## YOUR GOAL:
Below are the records; return every line from the one that contains "You are a computer-use" to the last, exactly, skipping the pictures.

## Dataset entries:
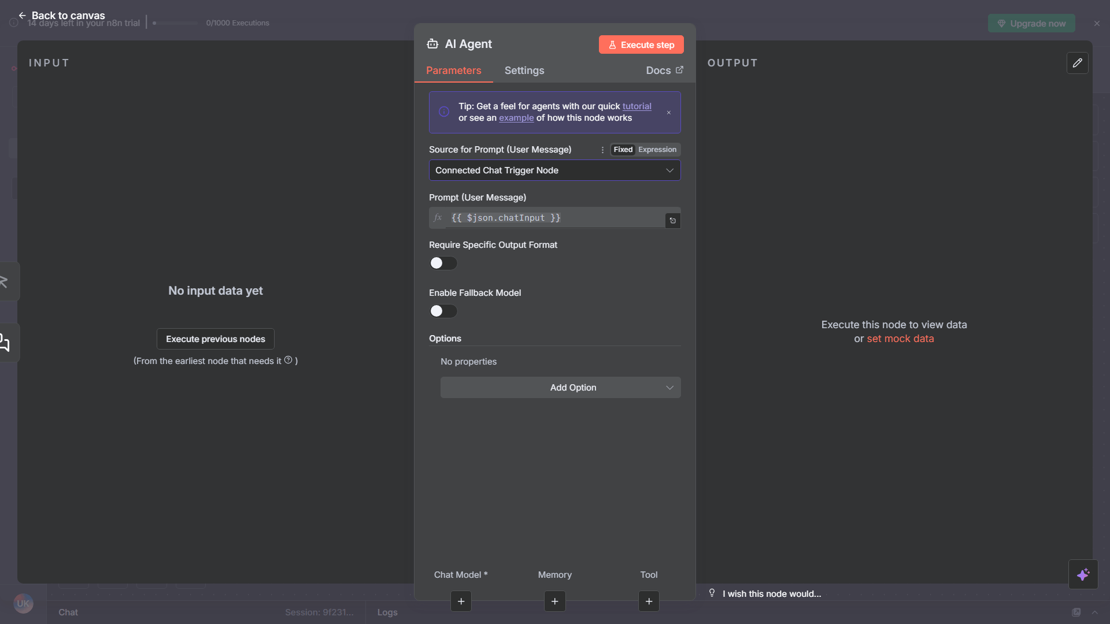Click the pencil edit icon in OUTPUT panel

1077,62
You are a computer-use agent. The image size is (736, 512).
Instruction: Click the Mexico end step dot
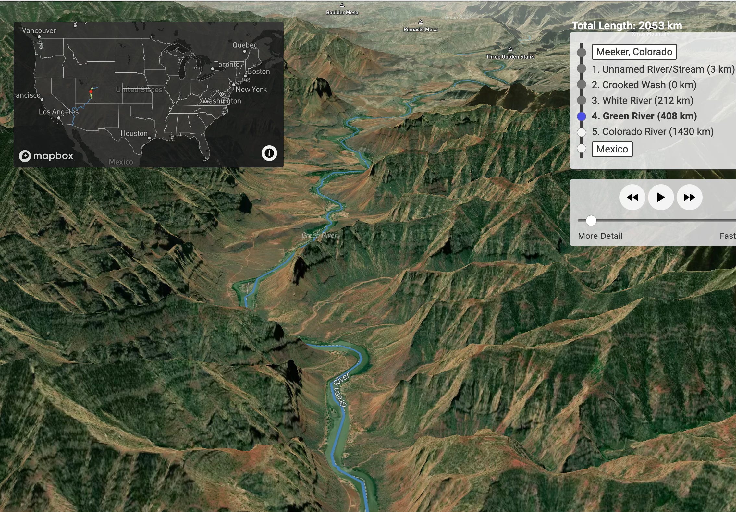[582, 149]
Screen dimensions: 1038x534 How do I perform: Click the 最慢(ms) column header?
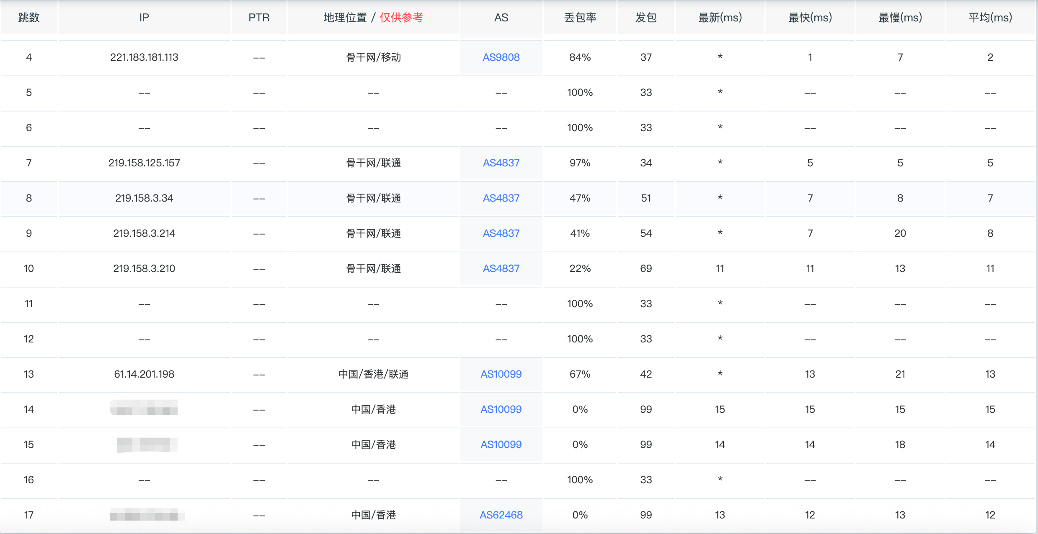coord(900,18)
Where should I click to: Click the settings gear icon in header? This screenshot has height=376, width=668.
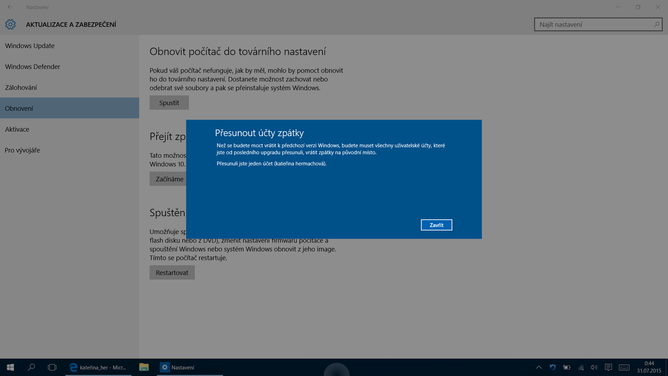pos(10,25)
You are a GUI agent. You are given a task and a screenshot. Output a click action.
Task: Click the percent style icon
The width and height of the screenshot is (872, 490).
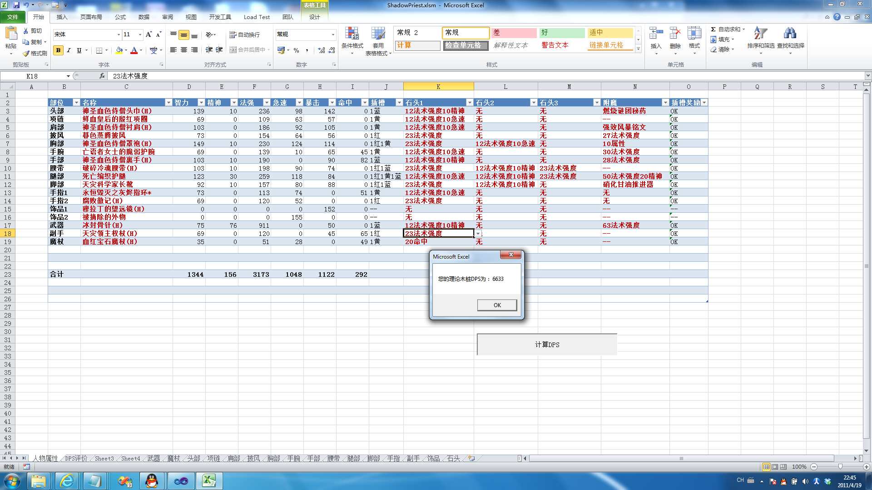pyautogui.click(x=296, y=50)
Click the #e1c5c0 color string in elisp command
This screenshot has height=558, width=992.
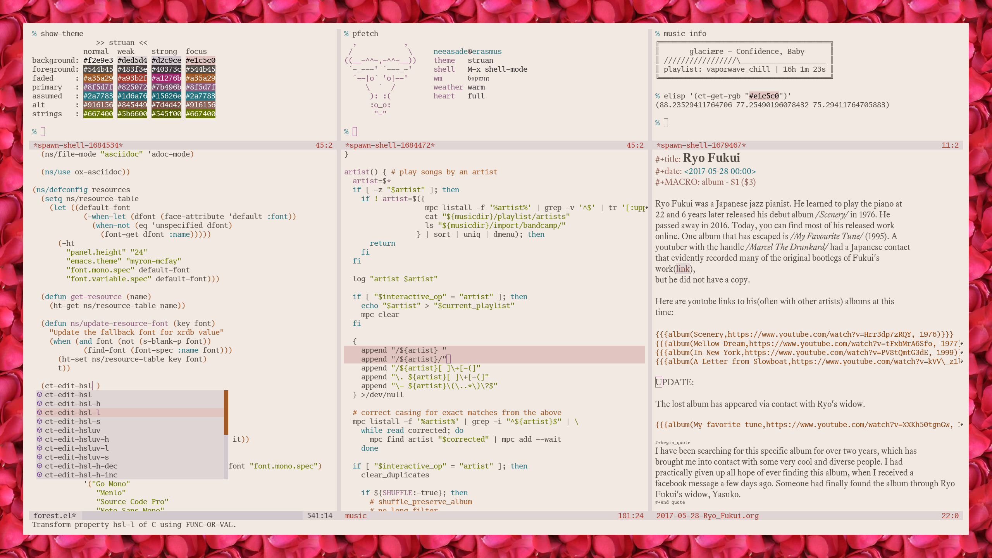(763, 96)
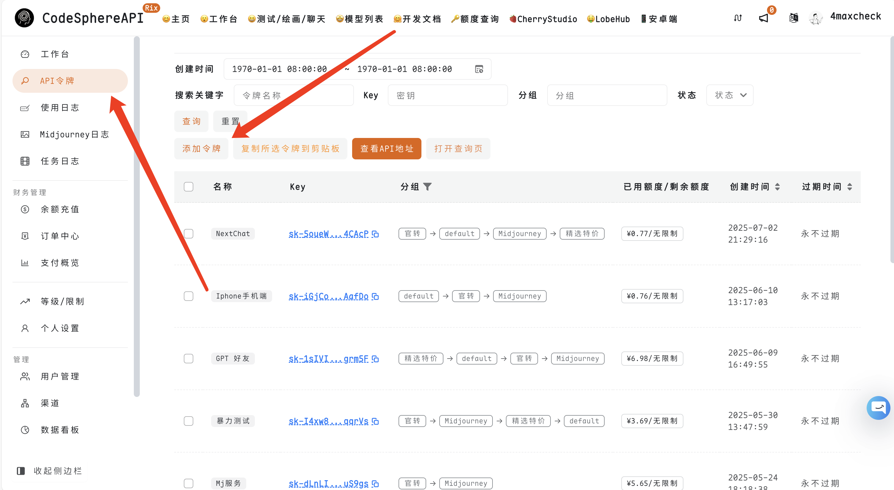Check the NextChat row checkbox
894x490 pixels.
(188, 234)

## ANSWER BELOW:
You are a computer-use agent. The image size is (736, 512).
Instruction: Click the Mexico end step dot
[582, 149]
Screen dimensions: 1038x534 How do I perform: Click the 最慢(ms) column header?
coord(900,18)
Where should I click to: Click the settings gear icon in header? This screenshot has height=376, width=668.
pos(10,25)
You are a GUI agent. You are given a task and a screenshot. Output a click action.
Task: Click the percent style icon
The width and height of the screenshot is (872, 490).
pyautogui.click(x=296, y=50)
Click the #e1c5c0 color string in elisp command
This screenshot has height=558, width=992.
(763, 96)
Check the NextChat row checkbox
894x490 pixels.
(188, 234)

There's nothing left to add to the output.